| RECORDS FOR THIS EXERCISE |
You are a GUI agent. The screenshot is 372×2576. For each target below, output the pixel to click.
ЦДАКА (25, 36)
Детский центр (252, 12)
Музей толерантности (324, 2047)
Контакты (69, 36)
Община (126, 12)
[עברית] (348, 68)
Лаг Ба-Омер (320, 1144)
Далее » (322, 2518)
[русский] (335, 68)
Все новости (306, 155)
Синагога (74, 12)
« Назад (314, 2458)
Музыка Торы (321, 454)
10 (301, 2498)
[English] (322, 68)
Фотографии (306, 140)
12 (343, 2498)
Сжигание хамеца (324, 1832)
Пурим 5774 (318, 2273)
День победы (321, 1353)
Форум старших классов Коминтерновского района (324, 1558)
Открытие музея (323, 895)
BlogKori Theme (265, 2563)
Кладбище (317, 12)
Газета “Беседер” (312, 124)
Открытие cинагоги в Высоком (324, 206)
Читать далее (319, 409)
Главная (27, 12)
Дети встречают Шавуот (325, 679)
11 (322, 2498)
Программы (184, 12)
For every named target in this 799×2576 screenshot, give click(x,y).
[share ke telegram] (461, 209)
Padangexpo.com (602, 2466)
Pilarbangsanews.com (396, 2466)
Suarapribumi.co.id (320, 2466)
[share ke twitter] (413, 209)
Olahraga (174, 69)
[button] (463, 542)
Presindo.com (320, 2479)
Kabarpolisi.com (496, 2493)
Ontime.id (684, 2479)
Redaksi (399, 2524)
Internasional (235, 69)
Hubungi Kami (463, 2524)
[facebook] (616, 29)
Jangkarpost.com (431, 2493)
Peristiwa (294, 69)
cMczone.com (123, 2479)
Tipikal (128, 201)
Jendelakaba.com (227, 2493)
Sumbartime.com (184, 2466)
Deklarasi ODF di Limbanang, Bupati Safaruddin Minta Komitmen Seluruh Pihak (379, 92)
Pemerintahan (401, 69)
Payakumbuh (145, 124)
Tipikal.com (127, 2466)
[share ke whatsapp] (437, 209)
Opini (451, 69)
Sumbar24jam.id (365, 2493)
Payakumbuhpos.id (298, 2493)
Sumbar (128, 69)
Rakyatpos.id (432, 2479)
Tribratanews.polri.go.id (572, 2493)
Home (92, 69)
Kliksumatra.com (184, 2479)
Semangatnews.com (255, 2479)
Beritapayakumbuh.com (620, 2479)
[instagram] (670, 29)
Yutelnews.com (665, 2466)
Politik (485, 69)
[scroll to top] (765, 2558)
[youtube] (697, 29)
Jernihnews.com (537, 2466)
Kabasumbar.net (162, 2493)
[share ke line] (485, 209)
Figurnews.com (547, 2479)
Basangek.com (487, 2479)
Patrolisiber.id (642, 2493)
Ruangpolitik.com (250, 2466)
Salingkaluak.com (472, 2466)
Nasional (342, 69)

| THE TASK |
Copy out every line of the material above that contains the string "Открытие".

| ANSWER |
Открытие музея (323, 895)
Открытие cинагоги в Высоком (324, 206)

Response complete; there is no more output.